Flexocurrent-induced magnetization: Strain gradient-induced magnetization in time-reversal symmetric systems

Abstract

Symmetry constraints determine which physical responses are allowed in a given system. Magnetization induced by strain fields, such as in piezomagnetic and flexomagnetic effects, has typically been considered in materials that break time-reversal symmetry. Here, we propose that nonuniform strain can induce magnetization even in nonmagnetic metals and semiconductors that preserve time-reversal symmetry.

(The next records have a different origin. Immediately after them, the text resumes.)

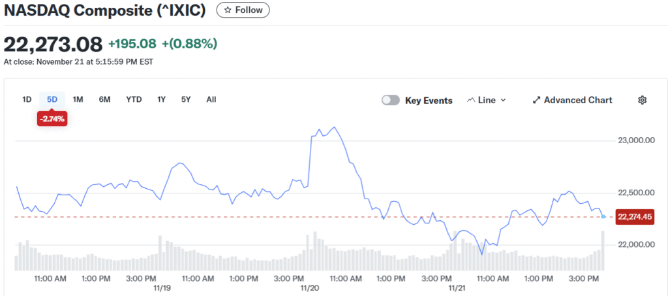Display the All time range
668x296 pixels.
211,99
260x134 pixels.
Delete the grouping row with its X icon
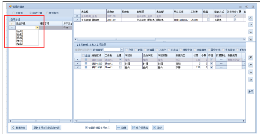click(x=12, y=28)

This mechanism differs from the conventional flexomagnetic effect: the strain gradient acts as a driving force on the electrons, generating magnetization in a manner closely analogous to current-induced magnetization. Treating the strain field as an external field, we derive a general expression for the magnetization induced by a strain gradient and demonstrate that this response is symmetry-allowed even in time-reversal symmetric systems. We apply our formulation to nonmagnetic systems that lack spatial inversion symmetry while preserving time-reversal symmetry, using a decorated square lattice, monolayer MoS2, and monolayer Janus MoSSe as representative examples. We find a finite magnetization response to strain gradients, which is consistent with symmetry arguments, supporting the validity of our theoretical framework. These results offer a pathway for controlling magnetization in nonmagnetic materials using strain fields.